Tax fees include fees for services related to tax return preparation, tax compliance and tax planning.

All Other Fees

This category includes the aggregate fees billed for products and services provided by the independent accountants that are not reported above under “Audit Fees,” “Audit-Related Fees,” or “Tax Fees.” We were not billed any fees in this category during either 2006 or 2005.

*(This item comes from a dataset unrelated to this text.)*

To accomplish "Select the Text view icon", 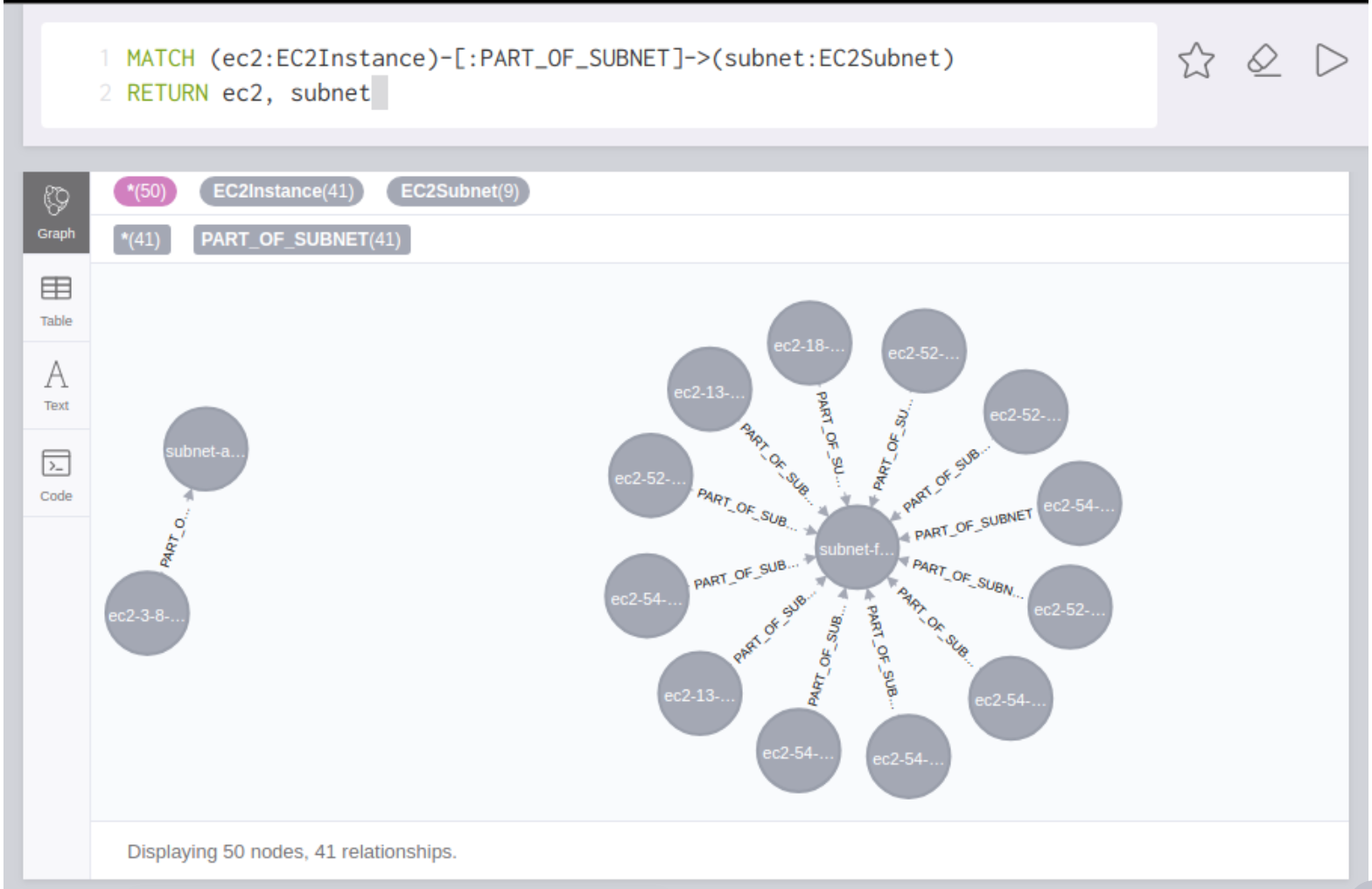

The Audit Committee considered the compatibility of the non-audit-related services provided by and fees paid to Ernst & Young LLP in 2006 and the proposed services for 2007 and determined that such services and fees are compatible with the independence of Ernst & Young LLP.

 

Audit Committee Pre-Approval Policies and Procedures

The Audit Committee is responsible for the appointment, compensation and oversight of the work of the independent registered public accounting firm. As part of this responsibility, the Audit Committee is required to pre-approve the audit and non-audit services performed by the independent registered public accounting firm to assure that the provision of such services does not impair the independent registered public accounting firm’s independence.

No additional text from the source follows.